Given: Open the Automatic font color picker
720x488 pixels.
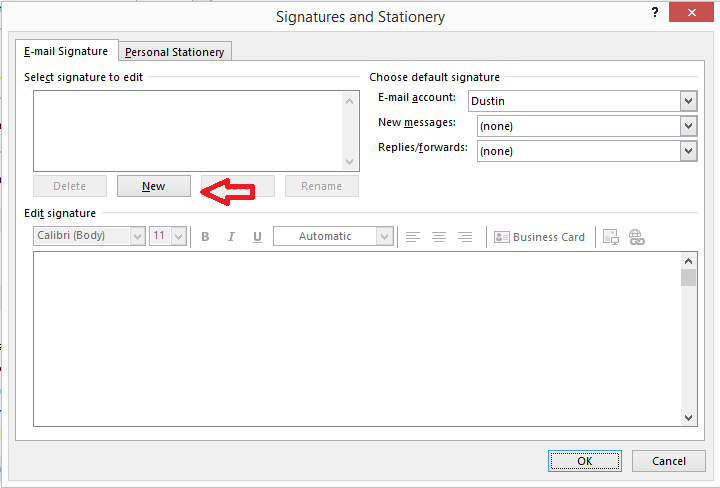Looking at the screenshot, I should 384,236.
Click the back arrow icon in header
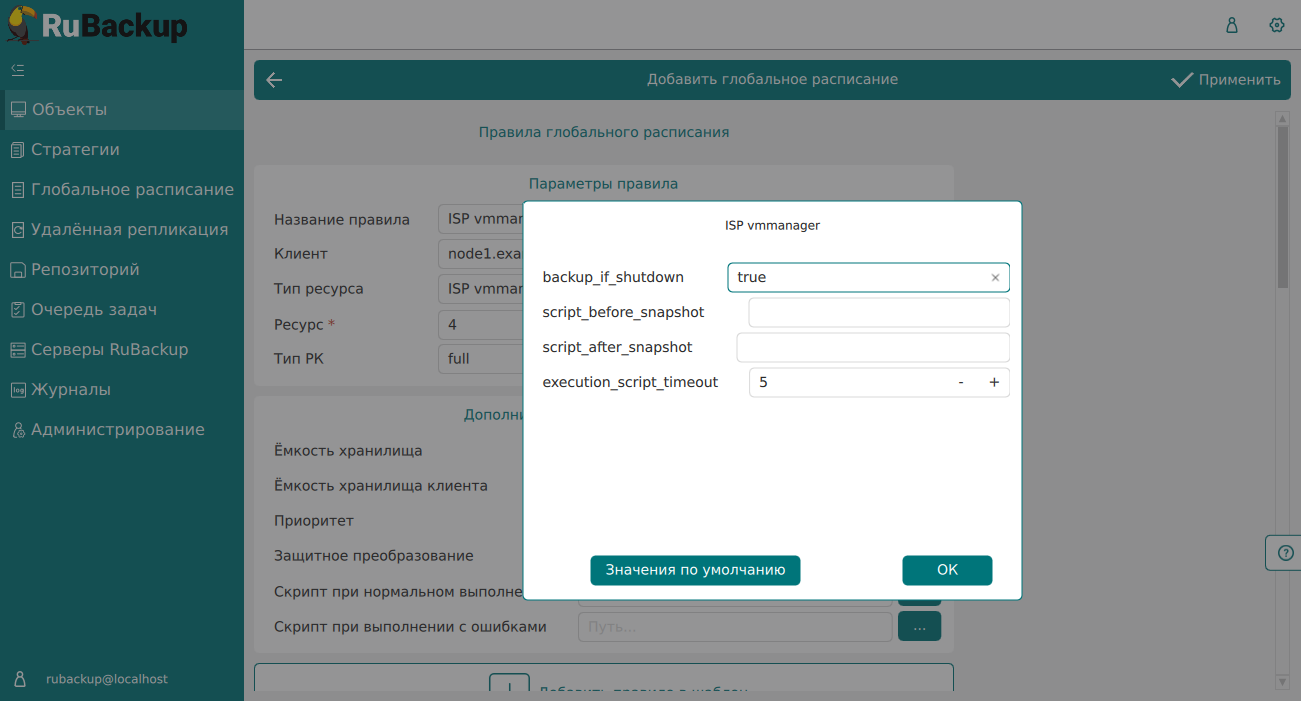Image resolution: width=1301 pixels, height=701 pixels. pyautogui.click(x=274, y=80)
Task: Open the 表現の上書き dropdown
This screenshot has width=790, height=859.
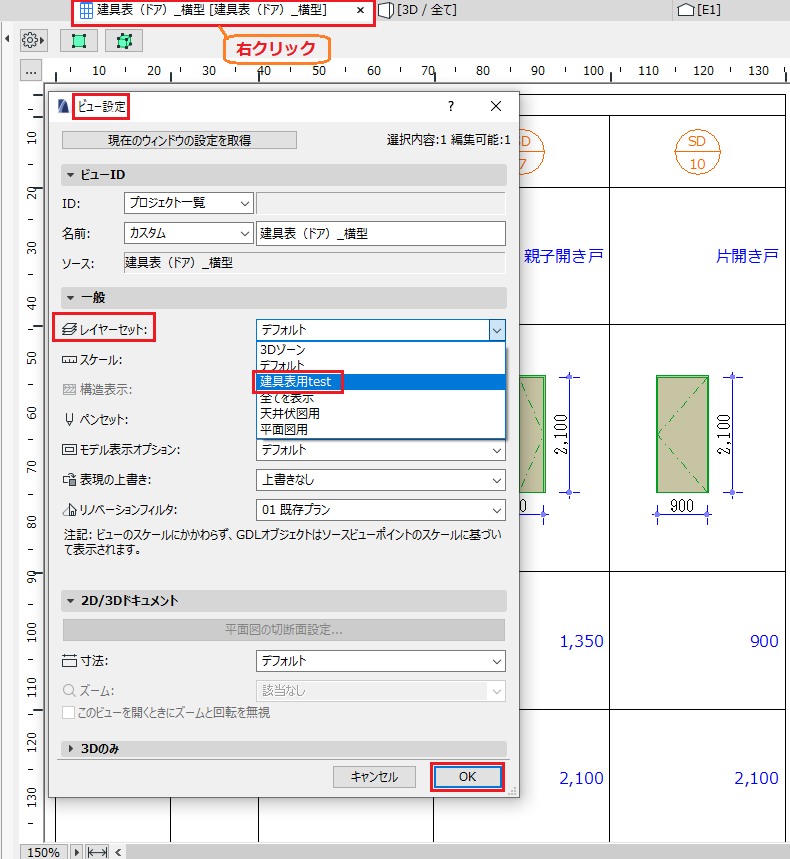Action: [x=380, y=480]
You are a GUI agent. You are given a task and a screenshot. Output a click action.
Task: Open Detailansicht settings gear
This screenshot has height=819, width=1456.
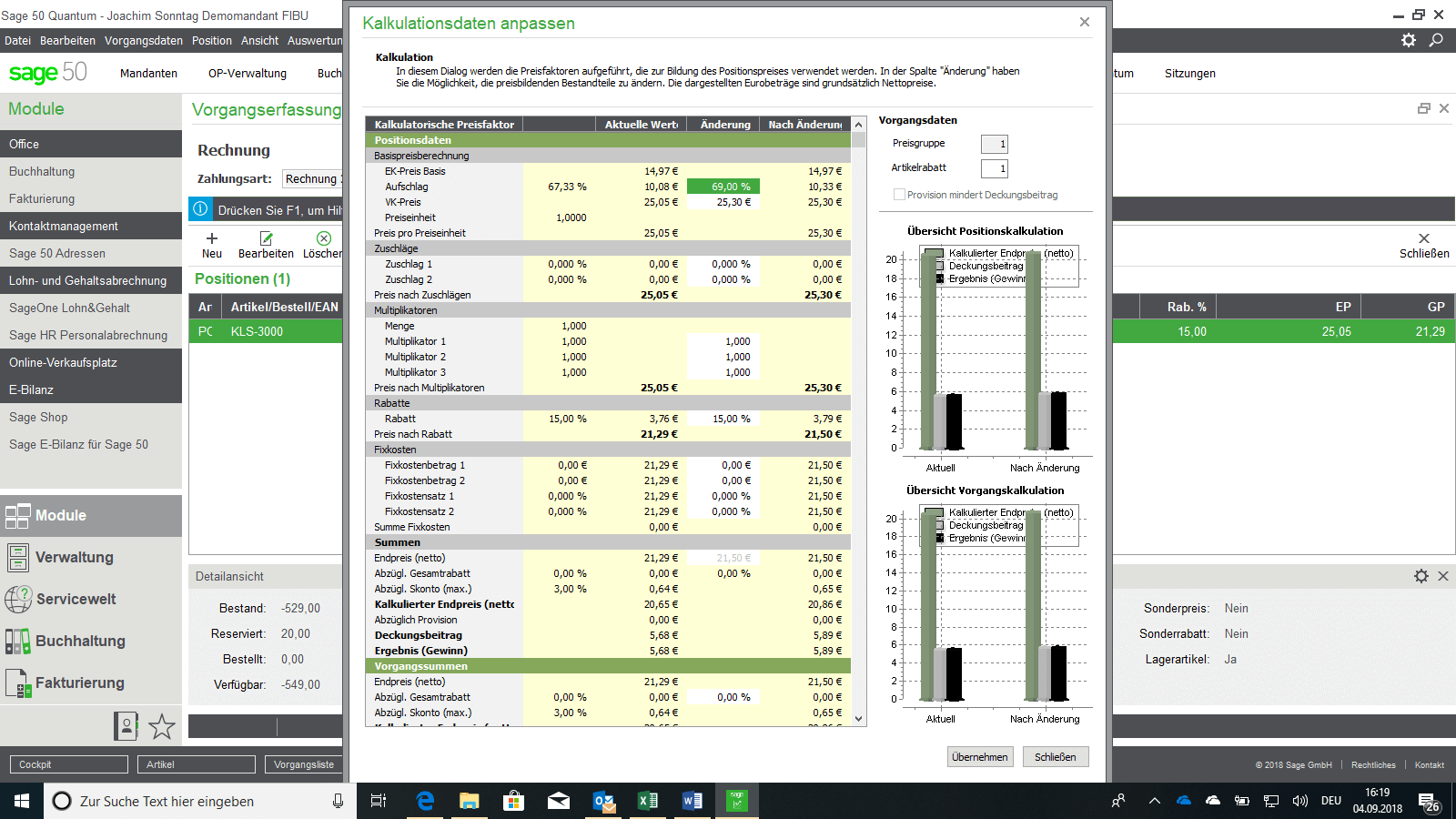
_ _ _ _ _ _ _
**ABOUT THIS TASK:** Go through the entries and return each line where the word "Open" occurs.

**REPLY TO THE EXERCISE:**
Given: Open the Automatic font color picker
Task: Open the 表現の上書き dropdown
Task: Open Detailansicht settings gear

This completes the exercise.